African Eagle shares on erratic path

[miningmx.com] — THE African Eagle Resources (African Eagle) share price has moved in opposite directions in recent weeks on the Johannesburg and London bourses, ahead of Monday’s update on the Dutwa nickel project.

African Eagle shares soared 30% on the JSE on Friday to a 12-month high of 190c – the highest the share has been since 2008 – immediately ahead of the release on Monday of the new economic model for the Dutwa nickel project in Tanzania.

But the move was on thin volumes – less than 2,000 shares – compared with the selling pressure on Monday when about 30,000 shares changed hands on the JSE.

African Eagle shares pulled back 10% to around 175c during Monday morning trading, underscoring that well-known stock exchange adage “buy on rumour, sell on fact’.

The trading pattern on the JSE has been markedly different from African Eagle’s performance on the London Stock Exchange, where the share has dropped steadily from about 16 pence in mid-February to 10.6p at present.

At current rand/pound exchange rates, that equates to a 33% fall from about 178c to about 118c.

The heavier trading in London – about 500,000 shares had traded by about lunchtime on Monday – is far more representative of real investor sentiment towards the company.

The updated economic model has evaluated both the tank leach and heap leach ore process routes being considered by African Eagle for its project situated near the southern tip of Lake Victoria.

It also looked at increasing the size of the mine and plant to treat 5 million tonnes (mt) of ore annually compared with the initial estimate of 3mt/year.

In terms of the new study the forecast internal rate of return (IRR) post-tax on the project using tank leaching ranges from 20% to 31%, depending on assumptions about the nickel price and the throughput. The net present value (NPV) post-tax ranges from $385m to $1.1bn.

Using heap leach technology, the IRR ranges from 17% to 27% and the NPV from $260m to $910m, depending on the nickel price and the throughput.

African Eagle MD Mark Parker said: “This latest economic modelling indicates that atmospheric tank leaching rather than heap leaching will give a better economic return at Dutwa.

“Our final selection of the best process option will be based on the outcome of bench-scale and pilot-scale metallurgical test work now commencing in Perth, Western Australia leading to a prefeasibility study scheduled for completion by the end of the third quarter of 2011.’

Parker said: “A higher throughput of 5mt per annum would improve project returns but, under present conditions, logistical challenges are likely to make 3mt per annum a more realistic production target. The throughput could be scaled up if proposed infrastructure developments allow.’

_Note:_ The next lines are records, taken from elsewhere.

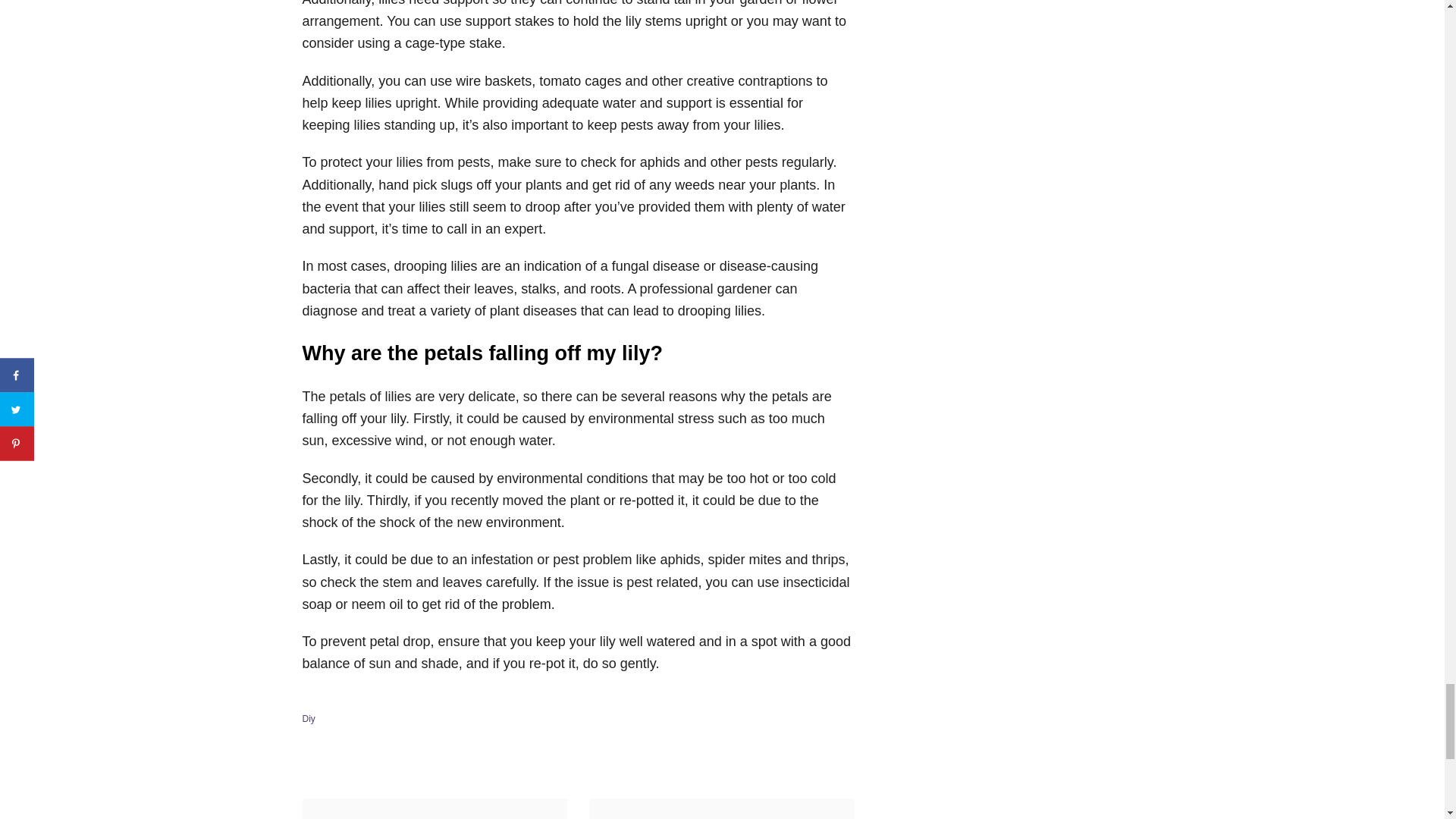
Are Syngonium pet friendly? (721, 816)
Diy (307, 718)
How long should Monstera roots be before repotting? (434, 816)
Given the description of an element on the screen output the (x, y) to click on. 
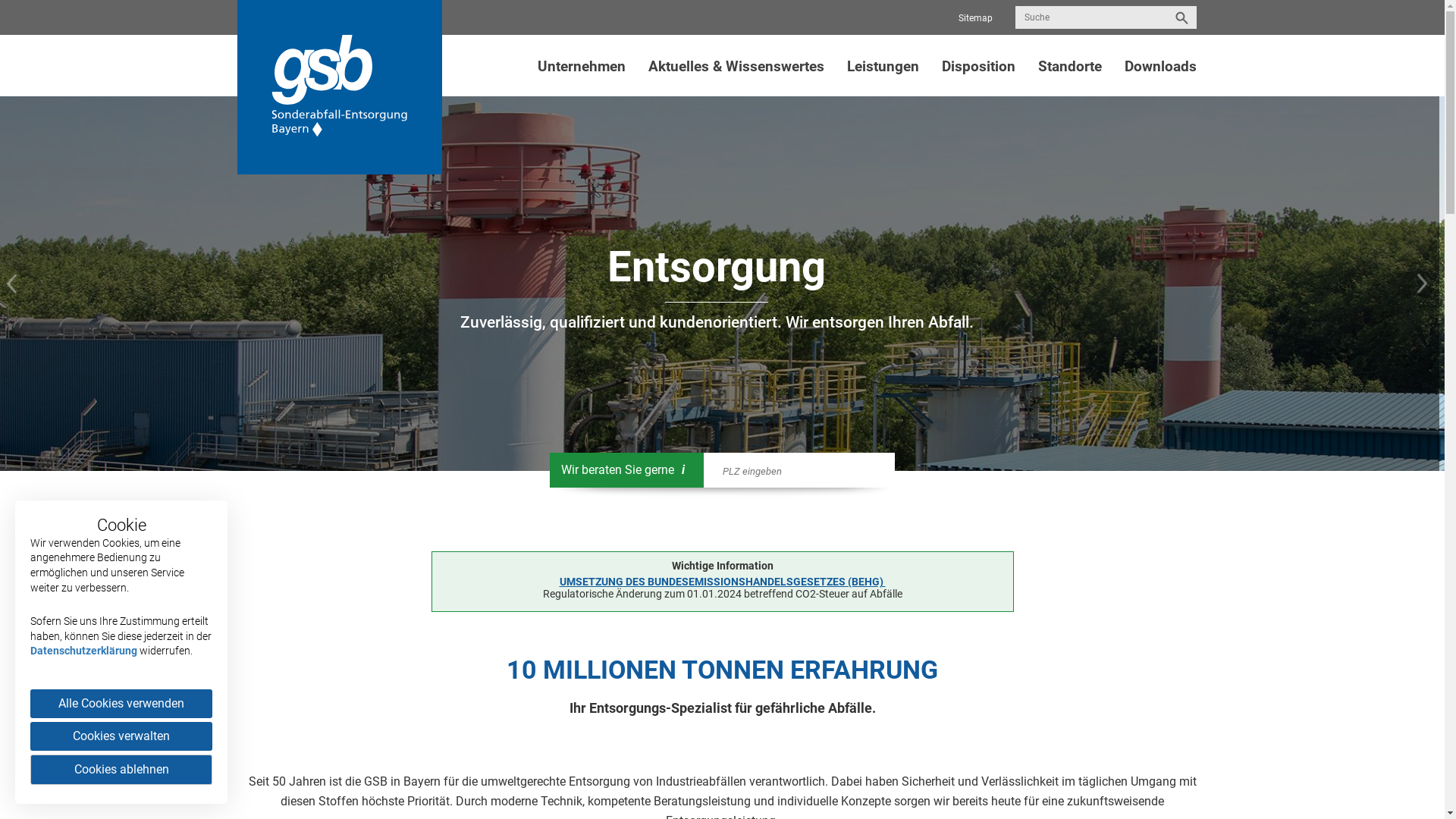
Unternehmen Element type: text (581, 66)
Leistungen Element type: text (882, 66)
Disposition Element type: text (977, 66)
Cookies ablehnen Element type: text (121, 769)
Standorte Element type: text (1069, 66)
Cookies verwalten Element type: text (121, 735)
Downloads Element type: text (1160, 66)
Sitemap Element type: text (975, 17)
Alle Cookies verwenden Element type: text (121, 703)
UMSETZUNG DES BUNDESEMISSIONSHANDELSGESETZES (BEHG)  Element type: text (722, 581)
Aktuelles & Wissenswertes Element type: text (736, 66)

The capital cost using tank leaching is estimated at between $600m and $840m depending on throughput, while the capital cost of a heap leach operation is estimated at between $550m and $770m.

According to John Meyer, analyst for UK institution Fairfax IS: “Dutwa is looking like an increasingly realistic proposition and the fundamentals to the nickel market appear robust longer-term, with few companies providing pure exposure to this market.

“However, there are a number of hurdles to overcome, in particular the sourcing of raw materials for processing and producing the metal as well as confirmation of the metallurgy that looks increasingly robust. We look forward to newsflow as the company derisks this project.’